--- START SOURCE EXCERPT ---

One in ten American adults is taking out loans to buy food. A third of them missed a payment on those loans last year. And Congress just threw five million people off food stamps. Everything is fine. America is thriving.

People Are Financing Bread and Milk Like It's a Boat

The Urban Institute, a nonpartisan think tank, released new research this week showing that roughly one in ten working-age adults used buy-now-pay-later loans to cover their grocery bills last year. Of those people, about a third missed a payment. Let that land for a second. Americans are taking out installment loans for groceries and then failing to make the payments on those installment loans for groceries.

According to CBS News, more than a quarter of working-age adults who used credit cards for groceries either couldn't pay their balance in full or missed their minimum payment entirely. The share missing minimum payments rose 1.6 percentage points since the Urban Institute last ran these numbers in 2023. That sounds incremental. It is not. When you apply that percentage shift to the full U.S. adult population, you are talking about millions of additional people sliding into financial distress over two years just from trying to keep their refrigerators stocked.

--- END SOURCE EXCERPT ---
--- START MATERIAL SHOWN ---

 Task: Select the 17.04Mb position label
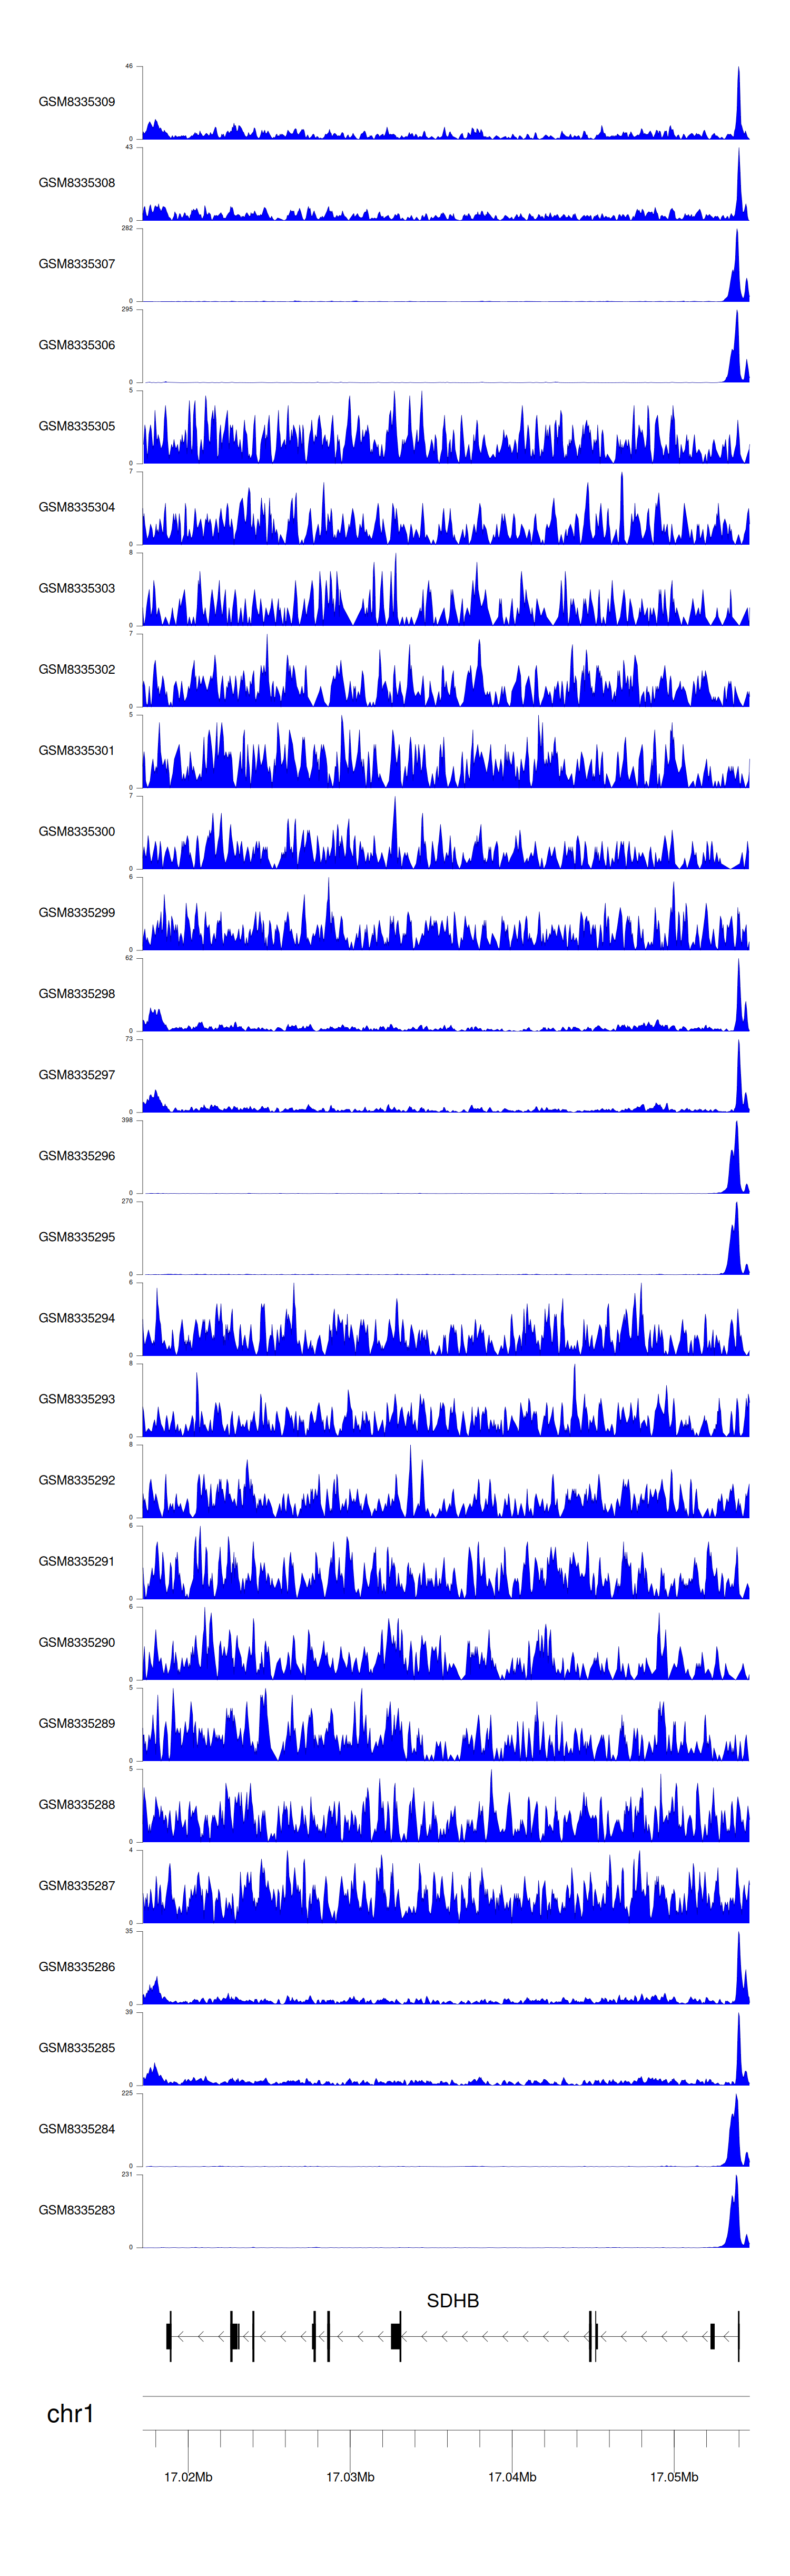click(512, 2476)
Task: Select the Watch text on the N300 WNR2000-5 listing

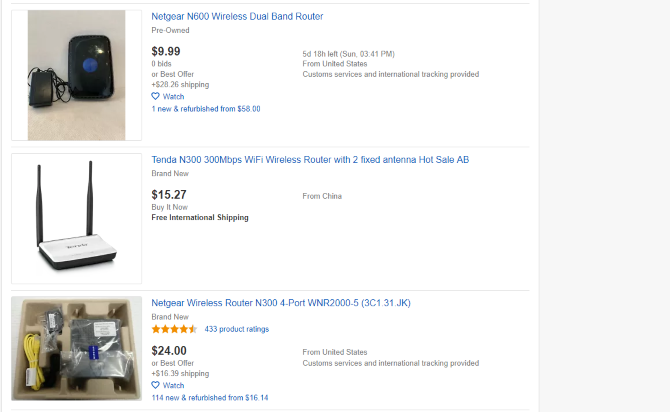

--- END MATERIAL SHOWN ---
--- START MATERIAL SHOWN ---

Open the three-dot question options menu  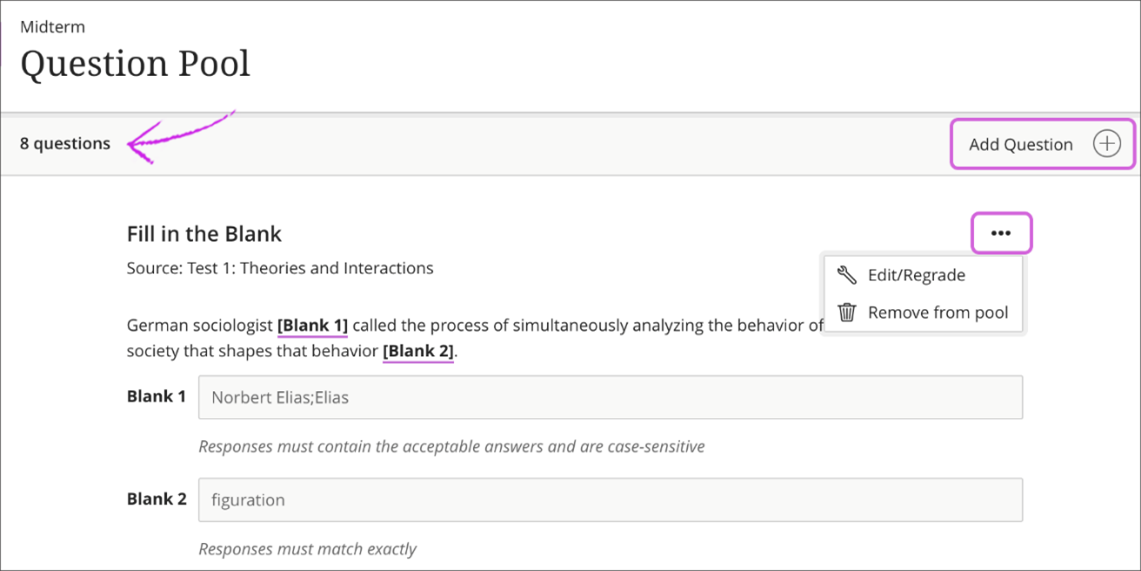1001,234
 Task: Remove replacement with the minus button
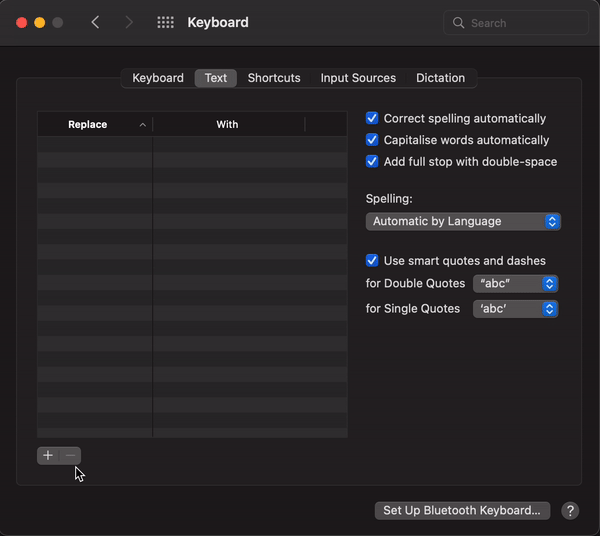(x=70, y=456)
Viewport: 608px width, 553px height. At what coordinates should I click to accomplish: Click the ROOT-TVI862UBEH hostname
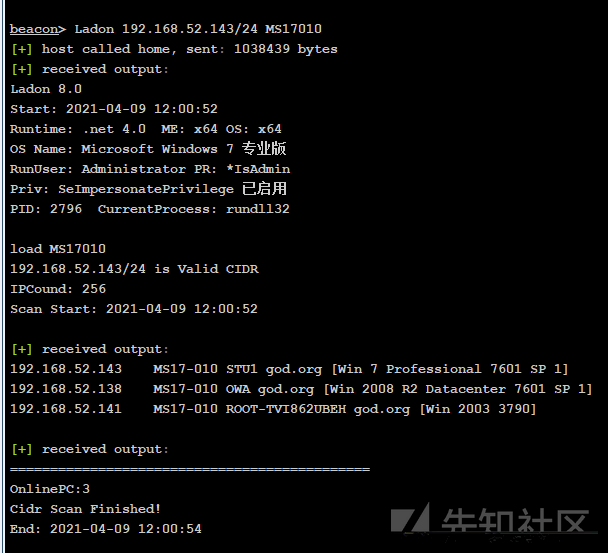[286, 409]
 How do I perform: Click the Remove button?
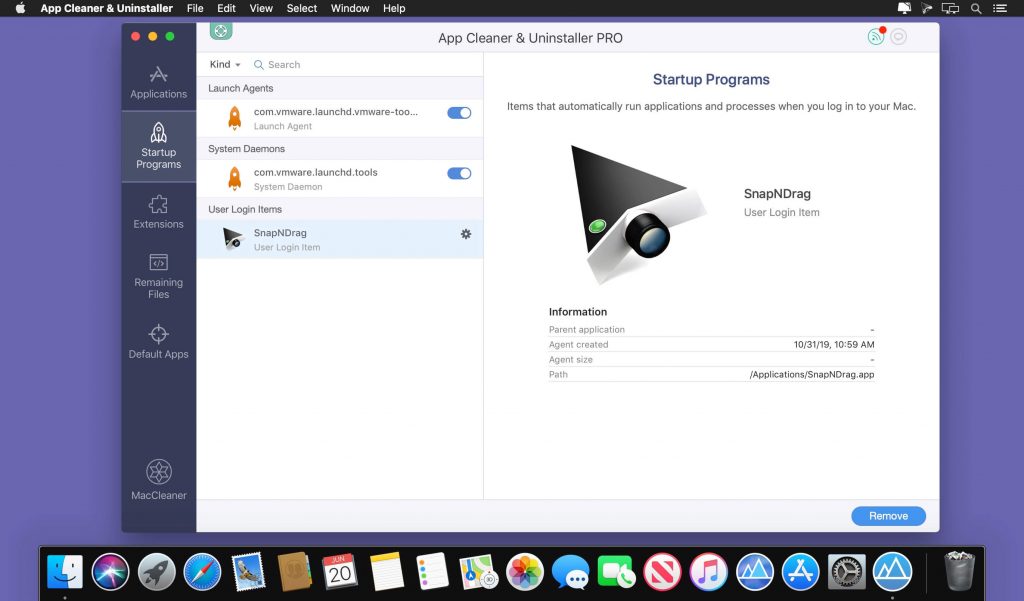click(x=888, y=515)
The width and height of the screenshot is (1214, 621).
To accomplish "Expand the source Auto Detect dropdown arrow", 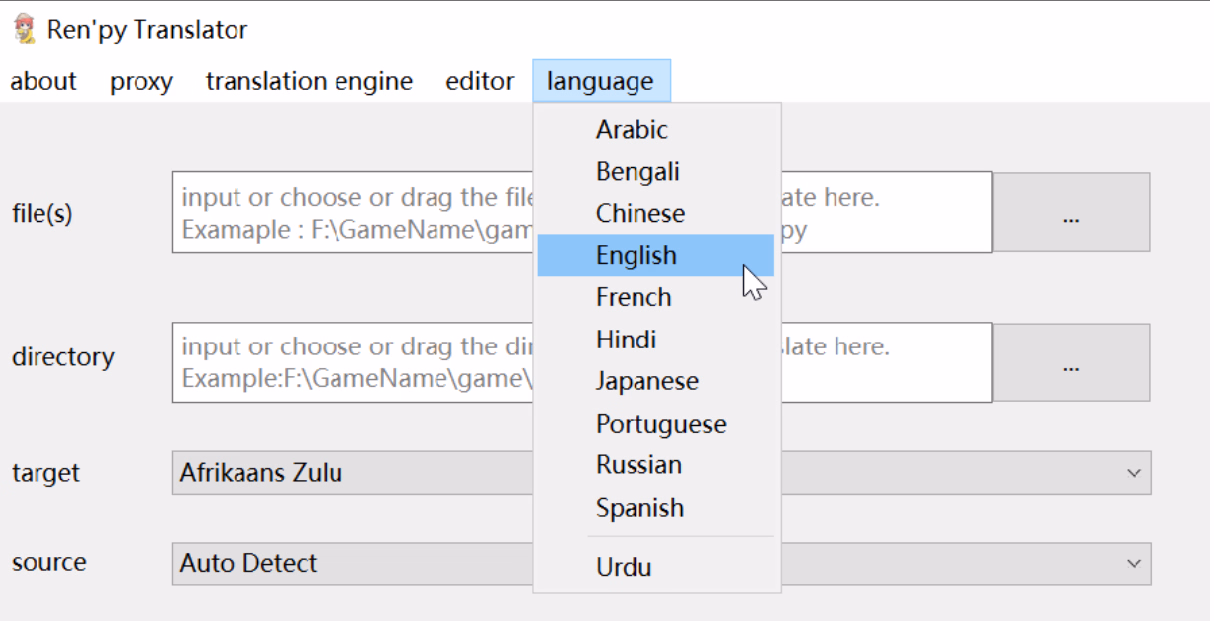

--- END MATERIAL SHOWN ---

## TASKS TO COMPLETE
1: In the text on grocery loans, by how much did the share of adults missing minimum payments rise since the Urban Institute's 2023 figures?
2: Swap "Remove" for "Delete" in the rows from the line holding "Task: Remove replacement" through the line holding "the source Auto", inclusive, and return only those lines with everything else unchanged and the pictures omitted.

## TASK RESPONSES
1: 1.6 percentage points

2:
 Task: Delete replacement with the minus button
(x=70, y=456)
Viewport: 608px width, 553px height. At what coordinates should I click to accomplish: Click the ROOT-TVI862UBEH hostname
[286, 409]
 How do I perform: Click the Delete button?
click(x=888, y=515)
The width and height of the screenshot is (1214, 621).
To accomplish "Expand the source Auto Detect dropdown arrow", 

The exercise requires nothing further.